Each second, as he lay and sweltered under the fighter’s wing, seemed like an eternity. Suddenly, he got up and began to walk towards the operations hut, To hell with it, he thought. If something doesn’t happen soon I’m going to take off anyway. Much more of this, and I won’t be in any condition to do anything.
He had not gone more than a few paces when Corporal Riley burst from the hut, his thumbs upturned. ‘It’s on, sir!’ he yelled. ‘The Jerry kite’s airborne!’
Yeoman turned and ran back to the Hurricane, clambering into the cockpit. It was fiercely hot, and he winced as his hands came into contact with metal objects. The engine fired first time, a tribute to the fitters who had gone over it thoroughly during the night, and he taxied quickly out to the strip, turning in a cloud of billowing dust and opening the throttle. He didn’t bother to strap in; there would be time enough for that during the climb. What mattered now was to get into the air as quickly as possible. Every second counted.

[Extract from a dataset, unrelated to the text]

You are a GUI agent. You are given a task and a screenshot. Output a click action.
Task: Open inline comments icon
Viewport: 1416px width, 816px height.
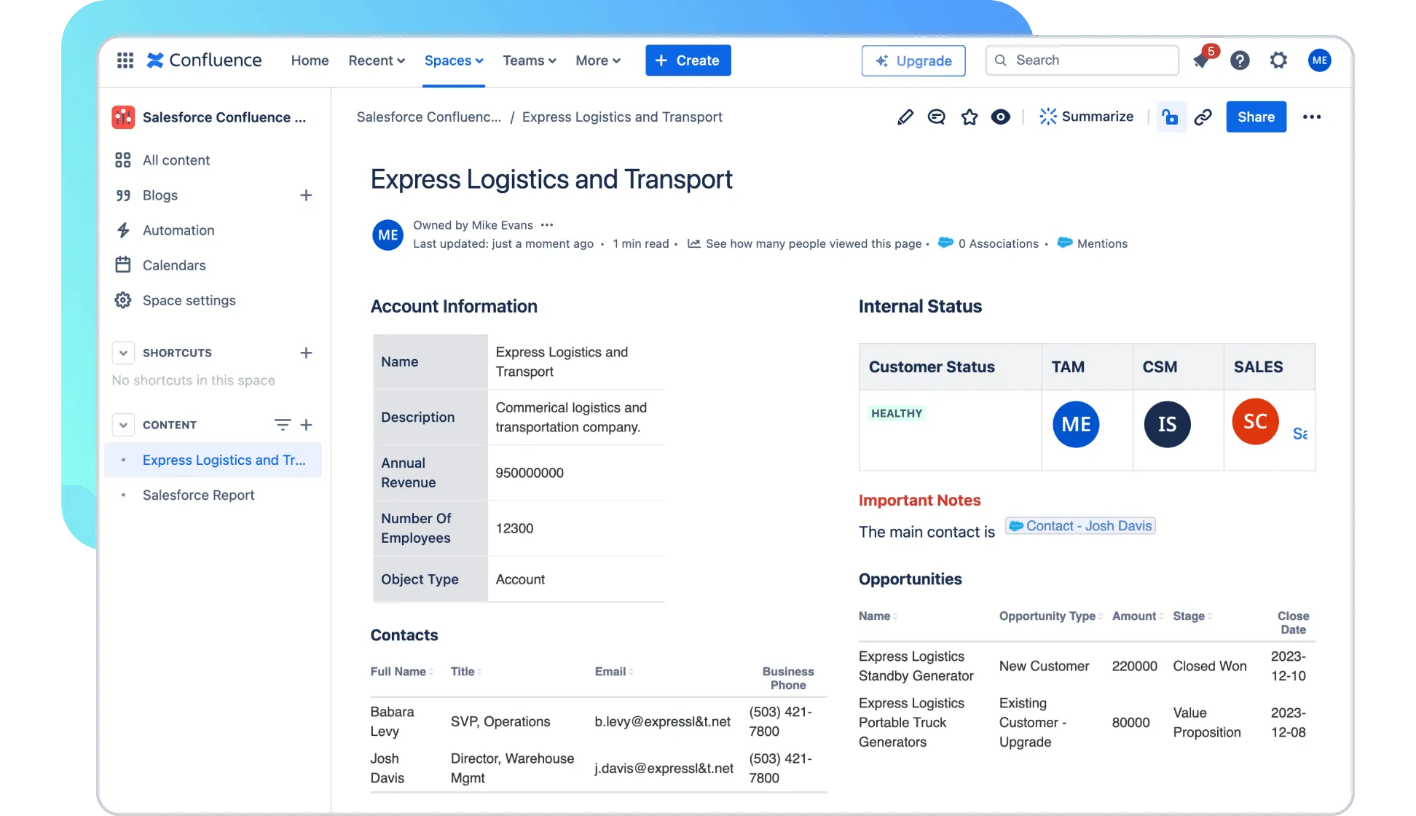[937, 117]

To Yeoman, who had got used to long, laborious takeoffs in the hot desert air, the fighter lifted away after what seemed an incredibly short run. The removal of surplus weight had certainly made a big difference; he hoped it would be enough.
He pulled up the Hurricane’s undercarriage and climbed hard into the northern sky across Tobruk harbour, his eyes already searching for the first glimpse of his target. There was nothing. He fumbled with his straps as he climbed, cursing when his Mae West lifejacket got in the way. He carried no dinghy — that had been left behind to save weight — and he would have liked to abandon the lifejacket too, but his mission involved flying a considerable distance out to sea, and since he was not a strong swimmer the Mae West would be his only real means of support if he had to bale out or ditch.